President Obama’s vocalized vision of delivering to 80% of Americans access to high speed rail, accompanied by an orgy of stimulus-funds spending as if it were HSR-enabling fairy dust, is a cataract-blurred recollection. Today’s congressional majority is separated only by the degree to which tax and spending cuts are supported. This doesn’t deny congressional support exists for passenger rail. To recruit the misers, however, will require articulation of a new vision containing generous free-market elements.
Only a damned fool would now beg Congress for passenger rail funding, trapping in amber the status quo. House Transportation & Infrastructure Committee Chairman Bud Shuster (R-Pa.) promises the same “inadequate” funding previously disparaged by Democrats. Rail Subcommittee Chairman Jeff Denham (R-Calif.) leads a “hell no” chorus for federal high speed rail spending in California. Amtrak tail-twister-in-chief John Mica (R-Fla.) promises again to pounce.
In the Senate, new Commerce Committee Chairman John Thune (R-S.D.), eyeing a 2016 Presidential nomination, says voters want federal spending “under control … reducing it.” Tea party stalwart and Senate Commerce Committee member Ted Cruz (R-Tex.), also eyeing the White House, says “citizens in the private sector are a lot better at deciding how to allocate their capital and how to assess the costs and benefits than is the federal government.”
Possessing fluency in the lingua franca of today’s political and economic reality, which looks to the private sector to produce goods and services more efficiently, at less cost and of better quality than government, is former Amtrak Reform Council member Jim Coston. He superintends Chicago-based Corridor Capital LLC, which raises private-sector money for public-private partnerships, and engineers, in conjunction with states, non-traditional operating and equipment maintenance strategies.

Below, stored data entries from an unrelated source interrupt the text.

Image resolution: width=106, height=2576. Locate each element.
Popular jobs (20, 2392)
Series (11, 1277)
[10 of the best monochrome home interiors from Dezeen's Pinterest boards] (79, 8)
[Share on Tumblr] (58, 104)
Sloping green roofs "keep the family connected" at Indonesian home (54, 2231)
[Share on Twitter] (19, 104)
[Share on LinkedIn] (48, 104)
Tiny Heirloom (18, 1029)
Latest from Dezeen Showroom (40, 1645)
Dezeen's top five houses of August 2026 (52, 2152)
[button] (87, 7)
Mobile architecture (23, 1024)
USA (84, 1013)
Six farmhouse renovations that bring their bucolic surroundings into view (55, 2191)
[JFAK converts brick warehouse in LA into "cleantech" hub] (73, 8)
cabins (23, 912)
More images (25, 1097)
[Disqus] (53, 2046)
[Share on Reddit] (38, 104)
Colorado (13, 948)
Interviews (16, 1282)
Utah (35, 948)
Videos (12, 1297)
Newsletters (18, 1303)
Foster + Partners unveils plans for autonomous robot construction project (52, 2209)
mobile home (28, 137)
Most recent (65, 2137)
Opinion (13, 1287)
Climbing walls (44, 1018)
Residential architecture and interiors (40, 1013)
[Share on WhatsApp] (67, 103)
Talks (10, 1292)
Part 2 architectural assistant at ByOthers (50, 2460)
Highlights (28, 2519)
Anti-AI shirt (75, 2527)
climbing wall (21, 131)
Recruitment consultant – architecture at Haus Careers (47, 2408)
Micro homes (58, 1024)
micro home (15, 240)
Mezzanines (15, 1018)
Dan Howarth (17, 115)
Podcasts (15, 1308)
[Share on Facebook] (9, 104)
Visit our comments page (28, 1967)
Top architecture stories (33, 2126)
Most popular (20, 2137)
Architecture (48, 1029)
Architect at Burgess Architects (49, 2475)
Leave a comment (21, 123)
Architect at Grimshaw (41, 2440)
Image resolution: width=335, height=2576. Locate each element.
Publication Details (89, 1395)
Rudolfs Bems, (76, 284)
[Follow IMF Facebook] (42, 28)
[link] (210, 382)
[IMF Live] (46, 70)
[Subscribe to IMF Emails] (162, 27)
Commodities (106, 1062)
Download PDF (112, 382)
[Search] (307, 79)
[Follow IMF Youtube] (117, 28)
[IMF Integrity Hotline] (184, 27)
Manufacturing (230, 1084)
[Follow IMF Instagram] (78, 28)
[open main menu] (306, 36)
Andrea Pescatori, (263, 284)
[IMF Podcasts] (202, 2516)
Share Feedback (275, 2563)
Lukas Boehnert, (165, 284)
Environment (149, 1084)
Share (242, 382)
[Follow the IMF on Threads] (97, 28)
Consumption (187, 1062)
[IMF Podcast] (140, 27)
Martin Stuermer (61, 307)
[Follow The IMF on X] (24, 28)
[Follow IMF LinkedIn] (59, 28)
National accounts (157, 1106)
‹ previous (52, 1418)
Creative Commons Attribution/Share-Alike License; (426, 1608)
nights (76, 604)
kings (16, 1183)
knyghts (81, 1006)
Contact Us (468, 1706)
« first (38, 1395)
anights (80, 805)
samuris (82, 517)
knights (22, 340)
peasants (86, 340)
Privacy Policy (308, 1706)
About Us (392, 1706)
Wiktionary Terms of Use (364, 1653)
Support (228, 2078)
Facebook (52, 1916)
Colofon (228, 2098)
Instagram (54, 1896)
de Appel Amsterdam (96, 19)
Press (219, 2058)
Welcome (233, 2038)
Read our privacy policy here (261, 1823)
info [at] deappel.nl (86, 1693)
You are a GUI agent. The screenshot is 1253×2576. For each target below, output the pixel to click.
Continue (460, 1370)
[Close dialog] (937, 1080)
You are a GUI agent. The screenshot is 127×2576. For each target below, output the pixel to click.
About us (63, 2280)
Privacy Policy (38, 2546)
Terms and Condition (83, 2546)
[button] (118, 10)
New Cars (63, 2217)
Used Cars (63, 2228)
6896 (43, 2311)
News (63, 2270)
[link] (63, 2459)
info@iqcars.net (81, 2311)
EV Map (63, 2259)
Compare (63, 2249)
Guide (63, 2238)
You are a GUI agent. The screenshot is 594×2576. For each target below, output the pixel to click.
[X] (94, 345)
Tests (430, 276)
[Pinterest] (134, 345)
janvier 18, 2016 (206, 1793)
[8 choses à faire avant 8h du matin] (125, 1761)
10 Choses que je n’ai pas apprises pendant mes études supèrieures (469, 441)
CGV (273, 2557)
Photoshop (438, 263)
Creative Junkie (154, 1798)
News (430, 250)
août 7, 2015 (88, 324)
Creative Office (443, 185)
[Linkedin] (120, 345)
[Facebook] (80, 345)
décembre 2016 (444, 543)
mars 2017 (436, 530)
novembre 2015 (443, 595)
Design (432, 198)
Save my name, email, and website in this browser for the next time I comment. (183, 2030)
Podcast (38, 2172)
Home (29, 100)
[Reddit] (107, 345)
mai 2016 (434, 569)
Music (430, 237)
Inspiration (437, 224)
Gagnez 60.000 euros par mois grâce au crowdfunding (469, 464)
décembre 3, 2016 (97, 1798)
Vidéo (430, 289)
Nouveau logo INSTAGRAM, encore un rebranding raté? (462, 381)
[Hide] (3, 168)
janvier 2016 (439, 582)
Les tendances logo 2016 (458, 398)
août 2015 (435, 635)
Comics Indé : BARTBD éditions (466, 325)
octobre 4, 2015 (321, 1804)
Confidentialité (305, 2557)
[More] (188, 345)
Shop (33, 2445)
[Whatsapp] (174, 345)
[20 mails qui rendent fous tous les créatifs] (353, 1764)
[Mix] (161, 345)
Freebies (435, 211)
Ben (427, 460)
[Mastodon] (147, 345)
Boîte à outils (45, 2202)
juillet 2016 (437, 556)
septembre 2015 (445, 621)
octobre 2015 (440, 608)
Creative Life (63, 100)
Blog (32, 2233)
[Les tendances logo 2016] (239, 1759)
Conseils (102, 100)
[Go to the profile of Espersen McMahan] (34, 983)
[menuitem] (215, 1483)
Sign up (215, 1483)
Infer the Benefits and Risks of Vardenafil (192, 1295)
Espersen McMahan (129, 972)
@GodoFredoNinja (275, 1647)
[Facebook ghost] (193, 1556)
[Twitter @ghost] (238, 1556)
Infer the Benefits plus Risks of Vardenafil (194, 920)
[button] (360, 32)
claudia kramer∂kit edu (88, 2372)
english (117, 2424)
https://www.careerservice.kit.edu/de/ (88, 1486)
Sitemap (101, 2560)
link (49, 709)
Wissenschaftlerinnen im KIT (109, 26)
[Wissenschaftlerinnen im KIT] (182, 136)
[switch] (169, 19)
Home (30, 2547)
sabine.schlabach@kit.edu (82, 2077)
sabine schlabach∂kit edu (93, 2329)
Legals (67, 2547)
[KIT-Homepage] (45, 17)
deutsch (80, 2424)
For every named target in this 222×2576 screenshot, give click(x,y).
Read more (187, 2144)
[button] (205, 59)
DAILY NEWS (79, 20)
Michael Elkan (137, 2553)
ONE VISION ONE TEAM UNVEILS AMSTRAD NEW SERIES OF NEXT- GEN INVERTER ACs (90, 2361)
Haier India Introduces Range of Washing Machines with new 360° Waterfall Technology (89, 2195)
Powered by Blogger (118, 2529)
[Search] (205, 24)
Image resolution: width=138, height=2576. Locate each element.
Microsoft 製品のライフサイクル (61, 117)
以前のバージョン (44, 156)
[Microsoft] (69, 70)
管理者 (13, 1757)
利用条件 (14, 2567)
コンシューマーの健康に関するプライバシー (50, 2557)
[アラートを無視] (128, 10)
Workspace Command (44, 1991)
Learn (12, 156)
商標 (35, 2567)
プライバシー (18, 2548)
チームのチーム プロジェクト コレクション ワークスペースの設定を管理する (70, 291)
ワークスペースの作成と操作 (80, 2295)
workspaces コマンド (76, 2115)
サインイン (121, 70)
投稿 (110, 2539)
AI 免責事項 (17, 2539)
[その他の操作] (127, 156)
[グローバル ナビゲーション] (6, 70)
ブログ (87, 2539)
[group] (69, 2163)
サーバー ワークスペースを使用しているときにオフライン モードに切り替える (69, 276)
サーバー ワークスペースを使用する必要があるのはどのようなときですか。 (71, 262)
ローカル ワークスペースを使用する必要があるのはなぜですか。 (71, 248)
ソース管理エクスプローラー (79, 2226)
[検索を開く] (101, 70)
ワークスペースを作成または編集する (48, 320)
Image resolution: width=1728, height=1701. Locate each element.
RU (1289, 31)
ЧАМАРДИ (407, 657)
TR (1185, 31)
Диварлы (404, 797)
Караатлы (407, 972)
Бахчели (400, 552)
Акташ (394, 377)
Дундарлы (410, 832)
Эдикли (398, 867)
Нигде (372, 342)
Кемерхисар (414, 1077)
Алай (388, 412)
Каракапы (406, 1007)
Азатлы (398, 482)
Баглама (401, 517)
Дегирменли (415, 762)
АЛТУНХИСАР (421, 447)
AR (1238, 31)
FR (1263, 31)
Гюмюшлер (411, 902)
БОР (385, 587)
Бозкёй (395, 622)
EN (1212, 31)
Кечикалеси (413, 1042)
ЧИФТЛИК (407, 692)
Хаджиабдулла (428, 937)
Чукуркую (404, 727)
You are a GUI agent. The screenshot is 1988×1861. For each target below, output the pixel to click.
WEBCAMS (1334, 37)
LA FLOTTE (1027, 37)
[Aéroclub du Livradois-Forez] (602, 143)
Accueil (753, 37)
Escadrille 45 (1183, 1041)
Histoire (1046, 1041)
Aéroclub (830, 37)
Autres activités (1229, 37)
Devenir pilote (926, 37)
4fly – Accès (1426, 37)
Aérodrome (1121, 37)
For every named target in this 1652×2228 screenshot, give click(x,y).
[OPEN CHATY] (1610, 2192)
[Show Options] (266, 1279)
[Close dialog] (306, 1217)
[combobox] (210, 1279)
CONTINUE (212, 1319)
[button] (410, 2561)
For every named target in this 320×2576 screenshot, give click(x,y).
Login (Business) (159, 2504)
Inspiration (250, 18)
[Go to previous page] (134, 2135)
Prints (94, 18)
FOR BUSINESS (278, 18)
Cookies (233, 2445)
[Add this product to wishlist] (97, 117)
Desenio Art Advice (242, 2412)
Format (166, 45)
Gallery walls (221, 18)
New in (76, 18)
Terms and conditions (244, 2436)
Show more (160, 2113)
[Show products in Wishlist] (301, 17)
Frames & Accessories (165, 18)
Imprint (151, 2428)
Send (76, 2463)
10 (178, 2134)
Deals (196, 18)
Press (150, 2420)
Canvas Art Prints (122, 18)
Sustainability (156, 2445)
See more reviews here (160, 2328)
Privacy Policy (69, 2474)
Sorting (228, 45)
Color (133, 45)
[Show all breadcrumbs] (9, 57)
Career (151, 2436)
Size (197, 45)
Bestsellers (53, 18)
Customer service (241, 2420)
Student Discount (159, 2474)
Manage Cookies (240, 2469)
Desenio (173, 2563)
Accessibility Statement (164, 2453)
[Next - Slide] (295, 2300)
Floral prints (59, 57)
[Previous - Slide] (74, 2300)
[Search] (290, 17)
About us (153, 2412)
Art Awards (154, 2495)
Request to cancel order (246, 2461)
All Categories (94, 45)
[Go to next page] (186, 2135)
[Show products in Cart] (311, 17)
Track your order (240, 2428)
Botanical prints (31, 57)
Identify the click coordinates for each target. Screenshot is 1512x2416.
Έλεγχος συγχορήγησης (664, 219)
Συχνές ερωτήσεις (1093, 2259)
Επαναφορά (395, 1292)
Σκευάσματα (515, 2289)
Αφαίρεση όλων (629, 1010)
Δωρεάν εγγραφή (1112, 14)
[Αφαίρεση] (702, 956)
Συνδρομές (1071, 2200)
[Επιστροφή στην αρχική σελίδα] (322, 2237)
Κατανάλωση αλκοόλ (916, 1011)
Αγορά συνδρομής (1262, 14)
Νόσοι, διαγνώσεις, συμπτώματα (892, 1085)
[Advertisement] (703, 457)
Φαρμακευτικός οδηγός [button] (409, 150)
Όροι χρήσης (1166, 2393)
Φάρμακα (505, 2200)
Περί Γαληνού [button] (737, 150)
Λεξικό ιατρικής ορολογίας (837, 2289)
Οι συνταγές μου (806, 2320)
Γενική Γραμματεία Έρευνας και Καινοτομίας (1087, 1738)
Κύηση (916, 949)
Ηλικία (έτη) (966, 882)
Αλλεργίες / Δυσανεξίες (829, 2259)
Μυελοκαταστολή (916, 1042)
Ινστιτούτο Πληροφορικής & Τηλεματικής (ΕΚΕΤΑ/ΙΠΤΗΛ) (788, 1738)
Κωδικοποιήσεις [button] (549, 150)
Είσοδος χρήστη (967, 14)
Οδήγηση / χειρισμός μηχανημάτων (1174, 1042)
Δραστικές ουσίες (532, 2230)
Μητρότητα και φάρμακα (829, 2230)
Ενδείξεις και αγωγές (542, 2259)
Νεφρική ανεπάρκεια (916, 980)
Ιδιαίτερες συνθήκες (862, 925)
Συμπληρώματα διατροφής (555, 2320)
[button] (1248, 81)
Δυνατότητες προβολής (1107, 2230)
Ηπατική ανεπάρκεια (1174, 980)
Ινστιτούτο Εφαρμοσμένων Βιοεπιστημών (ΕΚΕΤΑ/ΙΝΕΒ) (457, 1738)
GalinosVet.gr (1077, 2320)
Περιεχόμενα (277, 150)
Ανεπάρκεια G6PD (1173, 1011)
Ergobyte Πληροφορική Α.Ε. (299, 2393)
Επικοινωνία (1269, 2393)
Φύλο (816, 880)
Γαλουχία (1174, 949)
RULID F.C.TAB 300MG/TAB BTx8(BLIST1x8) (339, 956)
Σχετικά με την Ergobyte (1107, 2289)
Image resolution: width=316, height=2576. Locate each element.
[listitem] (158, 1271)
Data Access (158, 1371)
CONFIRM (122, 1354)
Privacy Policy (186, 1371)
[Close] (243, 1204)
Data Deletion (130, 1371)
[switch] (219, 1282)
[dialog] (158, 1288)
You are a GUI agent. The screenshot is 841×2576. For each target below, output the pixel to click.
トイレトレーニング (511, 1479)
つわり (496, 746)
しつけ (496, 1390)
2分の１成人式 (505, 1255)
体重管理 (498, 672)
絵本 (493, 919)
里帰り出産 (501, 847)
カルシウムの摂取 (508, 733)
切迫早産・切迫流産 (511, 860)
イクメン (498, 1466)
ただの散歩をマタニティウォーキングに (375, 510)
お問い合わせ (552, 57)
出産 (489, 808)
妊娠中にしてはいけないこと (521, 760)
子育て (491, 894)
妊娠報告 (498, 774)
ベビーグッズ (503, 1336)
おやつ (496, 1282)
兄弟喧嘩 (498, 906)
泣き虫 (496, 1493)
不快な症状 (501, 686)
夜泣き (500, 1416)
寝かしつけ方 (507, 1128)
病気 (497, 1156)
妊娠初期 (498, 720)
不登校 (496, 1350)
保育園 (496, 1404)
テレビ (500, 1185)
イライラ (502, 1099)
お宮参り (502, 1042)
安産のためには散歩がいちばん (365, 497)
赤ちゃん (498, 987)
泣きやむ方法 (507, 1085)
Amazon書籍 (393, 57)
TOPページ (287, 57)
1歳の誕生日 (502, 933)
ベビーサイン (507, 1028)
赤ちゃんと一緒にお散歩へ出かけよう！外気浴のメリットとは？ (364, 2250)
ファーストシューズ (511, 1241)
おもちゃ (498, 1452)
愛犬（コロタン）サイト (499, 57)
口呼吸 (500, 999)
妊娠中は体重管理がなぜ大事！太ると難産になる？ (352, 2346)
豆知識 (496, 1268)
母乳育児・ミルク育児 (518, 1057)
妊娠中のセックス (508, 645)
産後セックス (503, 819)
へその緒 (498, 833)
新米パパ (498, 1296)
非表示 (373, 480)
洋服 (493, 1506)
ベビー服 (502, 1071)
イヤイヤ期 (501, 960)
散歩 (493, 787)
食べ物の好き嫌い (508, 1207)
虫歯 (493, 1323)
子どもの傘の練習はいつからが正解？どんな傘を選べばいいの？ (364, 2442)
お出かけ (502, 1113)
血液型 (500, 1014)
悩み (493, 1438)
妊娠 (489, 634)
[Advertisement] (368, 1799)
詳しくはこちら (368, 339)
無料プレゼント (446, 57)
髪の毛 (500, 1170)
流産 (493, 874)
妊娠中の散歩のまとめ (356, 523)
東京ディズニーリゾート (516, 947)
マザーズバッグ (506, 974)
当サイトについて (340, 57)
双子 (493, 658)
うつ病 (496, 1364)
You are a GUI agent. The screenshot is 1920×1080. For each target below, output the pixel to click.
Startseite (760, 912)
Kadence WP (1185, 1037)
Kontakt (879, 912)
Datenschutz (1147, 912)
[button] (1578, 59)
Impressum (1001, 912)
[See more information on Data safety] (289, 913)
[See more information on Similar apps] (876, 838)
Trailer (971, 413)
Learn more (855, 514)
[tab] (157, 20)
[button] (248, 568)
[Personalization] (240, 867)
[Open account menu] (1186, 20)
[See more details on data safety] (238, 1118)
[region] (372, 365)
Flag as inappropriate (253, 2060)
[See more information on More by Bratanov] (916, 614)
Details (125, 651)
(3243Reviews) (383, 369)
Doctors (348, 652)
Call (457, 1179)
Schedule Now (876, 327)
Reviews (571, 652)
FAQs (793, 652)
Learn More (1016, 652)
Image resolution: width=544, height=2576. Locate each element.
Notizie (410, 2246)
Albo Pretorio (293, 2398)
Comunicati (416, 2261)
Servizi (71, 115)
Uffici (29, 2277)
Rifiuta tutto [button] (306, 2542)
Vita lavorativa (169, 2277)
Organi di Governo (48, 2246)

With freight railroads out of the passenger business and Amtrak stretched to the boundary in meeting just basic capital needs, Coston says “there is a role for a new kind of company—a passenger-rail developer to access capital, expertise, and other resources directly from the private sector.” An example is private-sector capital to increase the number and quality of passenger cars that in turn boost corridor capacity and revenue and lower costs. The model allows private-sector partners a profit.
Of course, Amtrak, now the sole operator of some 27 state-supported corridor routes of fewer than 750 miles, would compete for the corridor contracts—as it does in competition with Herzog, Keolis, and Veolia for “commuter” rail contracts. Such decisions would be made by states, although under current statute, host railroads would have to concur, in most cases, on operators other than Amtrak. Indiana recently explored, then retreated from, a public-private partnership with Corridor Capital.
“If states are going to sponsor passenger rail services that make sense for their own populations and their own economies, then they will have to use resources that give them the necessary choice and control to address their diverse needs,” Coston says.
Congress this year must reauthorize the Passenger Rail Investment and Improvement Act, which since 2008 has been a growth hormone for state-subsidized passenger rail corridors.
Republicans certainly will warm to suggestions transferring to states more financial responsibility and greater managerial control—actions likely beneficial to Corridor Capital and the Association of Independent Passenger Rail Operators that represents potential Amtrak competitors.
Stakeholders are many; outcomes varied. The voices most likely to be heard by the Republican majority will be those conversant in and comfortable with the theory of creative destruction—the method by which free markets supplant less efficient players with those more qualified.